Even introverts have their limits! Since Christmas we have had snow and ice on the ground with snowstorms every week. Our church closed two Advent Sundays and Christmas Sunday because of the weather. If I time it right, mama and I can get to Weaverville, maybe Asheville, once a week. Asheville proper has not had as much snow so townies are able to move about more freely. Here in farm country in north Buncombe County we are on the edge of the heavy snow. Only four wheel drive vehicles(and my little all wheel drive Subaru) can be depended upon for relatively safe transportation.
Sunday we crept out to meet neighbors for lunch to relieve the cabin fever. Mid-day is the safest time to travel. After we ate, we all drove to Tractor Supply to buy food for the animals and then to the grocery store to buy food for us.

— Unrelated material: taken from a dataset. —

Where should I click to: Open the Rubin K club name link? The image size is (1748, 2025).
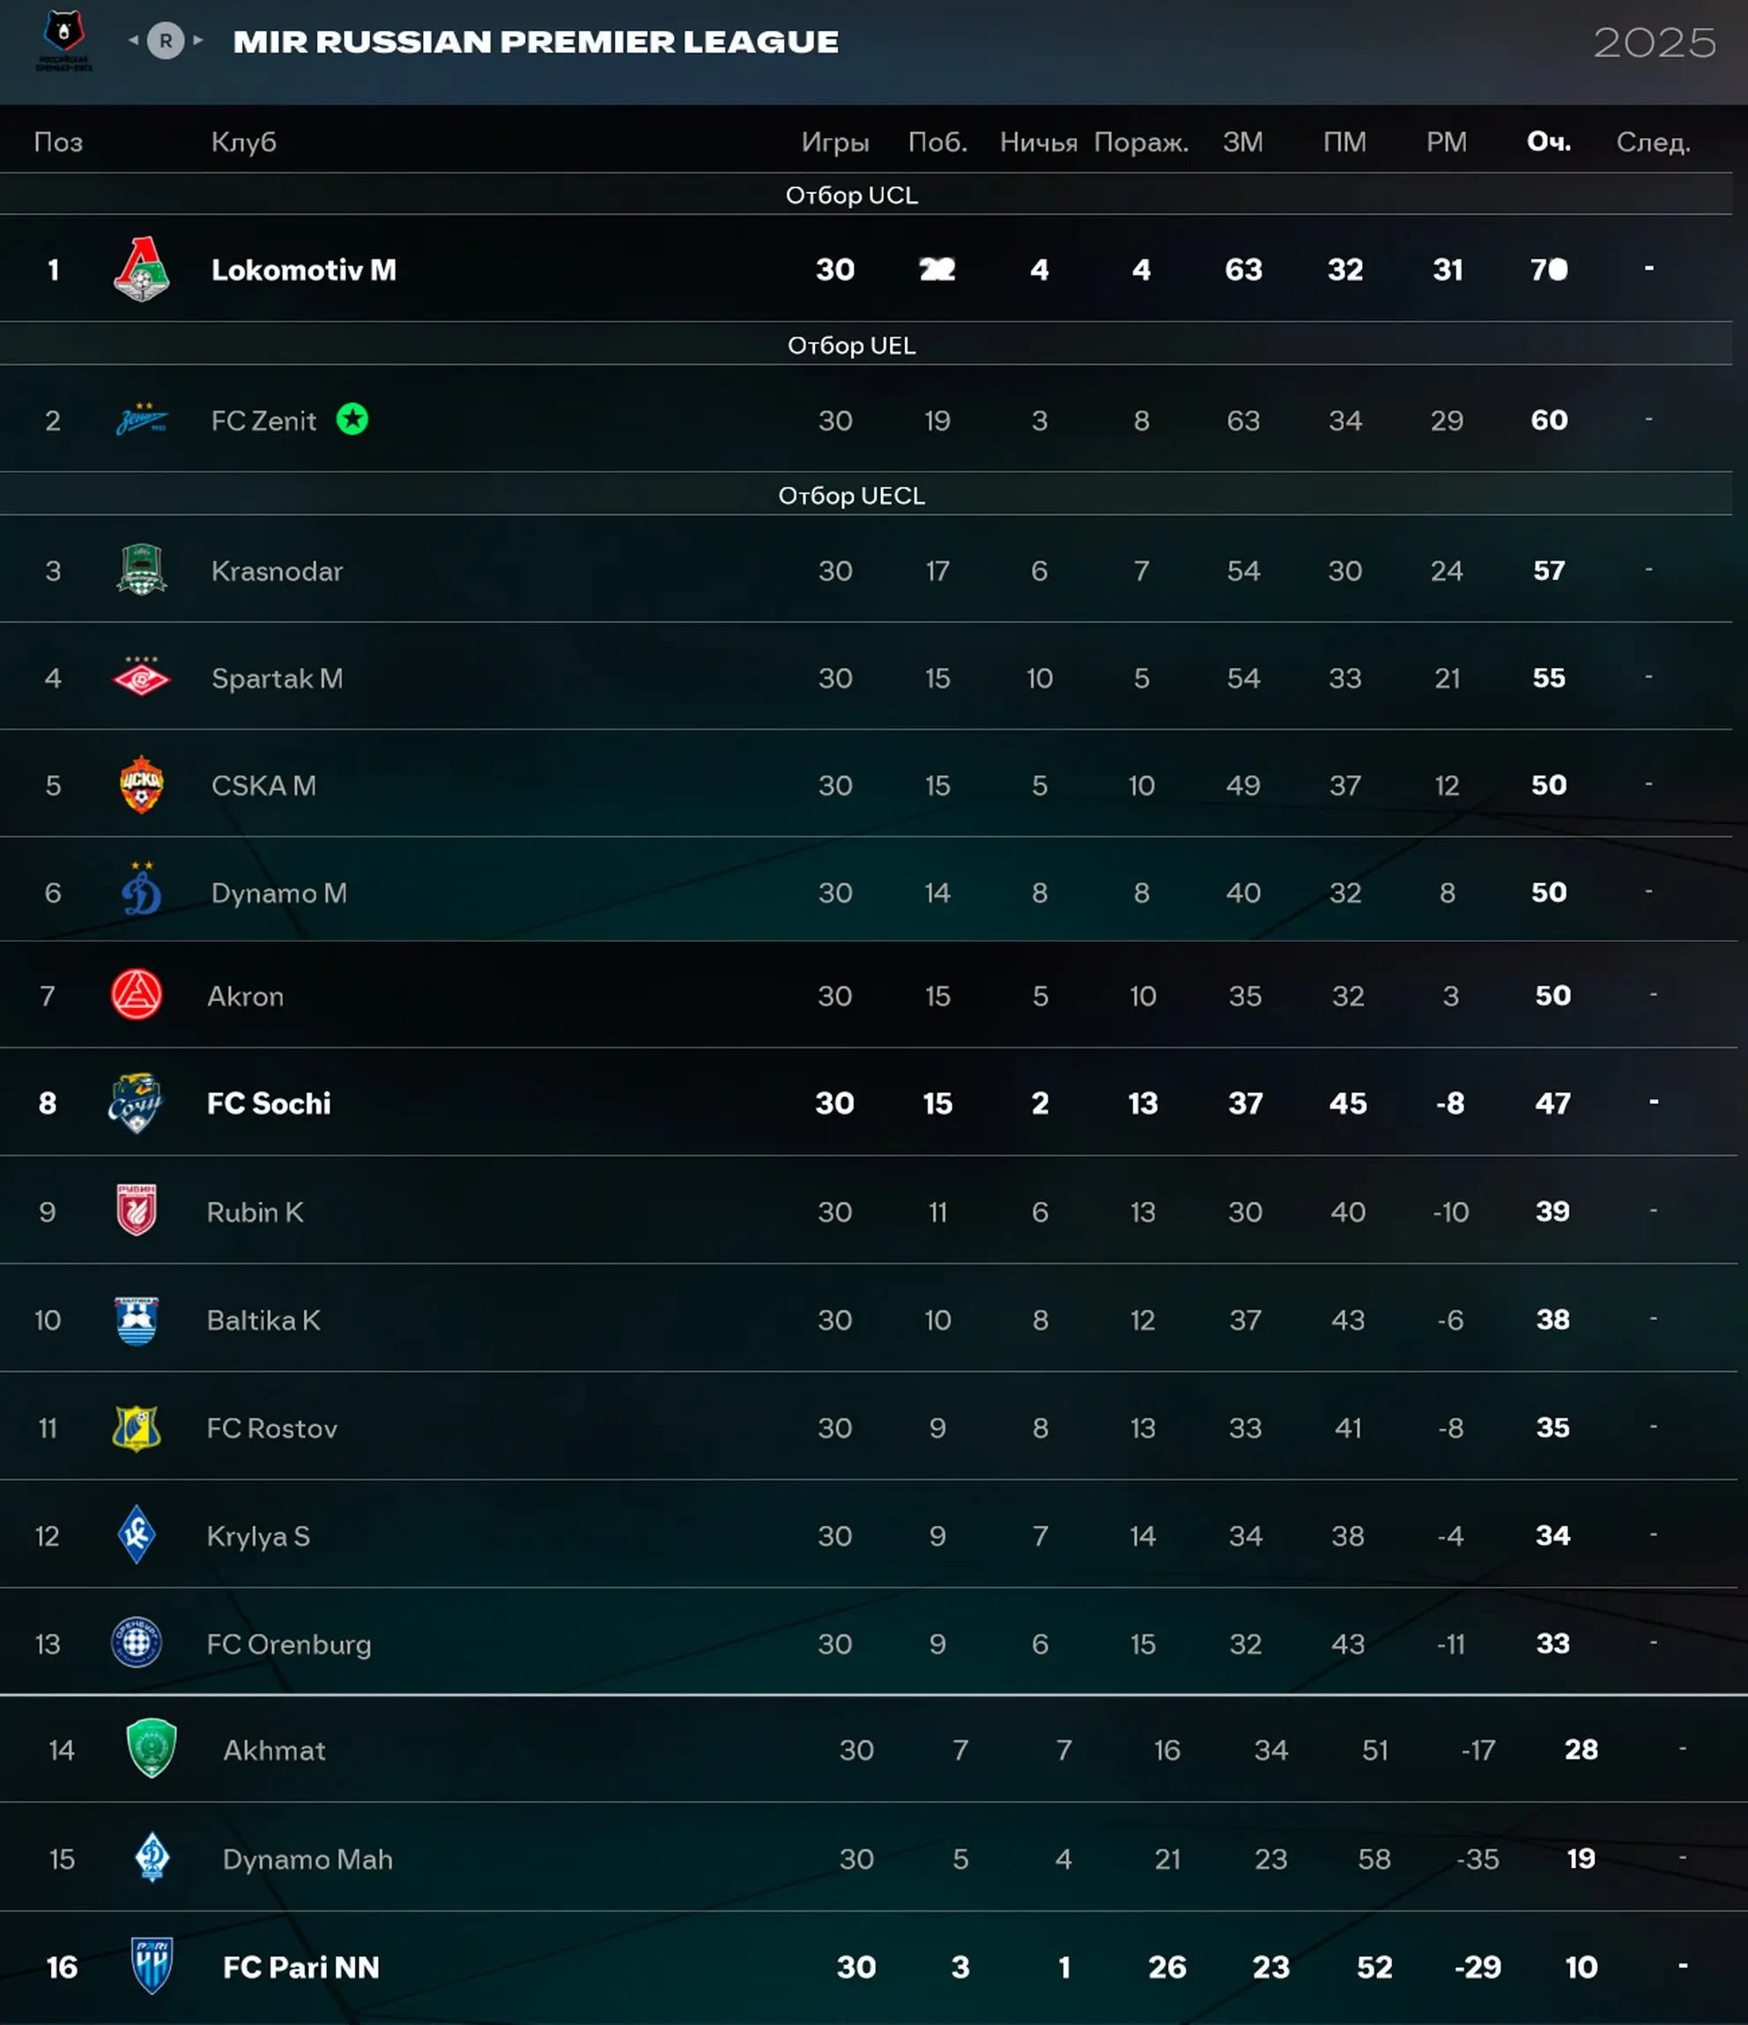tap(255, 1212)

A new storm was blowing in on Monday and we needed to replenish the basics. Cars in the parking lots had snow piled high on their roofs and people were unusually friendly in their gratitude to be out and about. Black humor in the checkout lines turned strangers into neighbors as we compared notes on this unusual winter.
Doubling my daily dose of Prozac is preventing a descent into snow madness and I am discovering even a confirmed introvert needs some external stimulation. To interrupt the snow quiet and the sound of howling winds, I leave the tv on, not to watch but to hear. Animals are hunkered down and so am I, doing what it takes until the temperature hits forty next Sunday. Twice daily feeding, mucking and watering trips take longer when the wind blows. After I get back inside I am limp as a noodle.
Michael has been able to drive to work in his four wheel drive truck. Our neighbor Gary is running a truck pool for family and friends in his four wheel drive pickup. And when we get stuck, as we all have (except for those of us who drive our little Subarus and are proud), Gary comes with his tractor to pull us out. The common tasks of daily life call for careful creativity as we all pray for a thaw. With the thaw will come mud and that will be another story. As I practice the presence of God in the grey winter routine of farm chores, I pray for patience and hope.
Patience, one of the gifts of the Spirit, is hard to come by as I yell at the T.V. weather woman while she predicts more snow. Patience and long suffering are not a natural inclination for me and I am practicing patience everyday... patience when housebound basset hound Rufus begs to go out ten minutes after we just got back in... patience when I slip and fall narrowly missing landing in a pile of Ferdie poop... patience when I cannot keep up with housework and farmwork at the same time... patience with myself and others.
Hope comes unawares, springing up at the sight of five new baby calves running through the snow with their tails held straight up... bright sunshine with warmth that seeps into my bones... the green of the little collards patch in my front flowerbed peeping out from under the snow. Squirrels racing up and down the tree outside our bedroom window make me laugh and my frozen spirit begins to thaw. I remember nothing is eternal and everlasting save God. I am able to give thanks for winter which will turn to spring when hope and new life will surround me, new life which could not come into being without the dark and cold of winter.
“Now hope that is seen is not hope. For who hopes for what he sees? But if we hope for what we do not see, we wait for it with patience.” Thanks be to God for patience and longsuffering, hope, laughter and new life in the cold and dark winter. It is enough.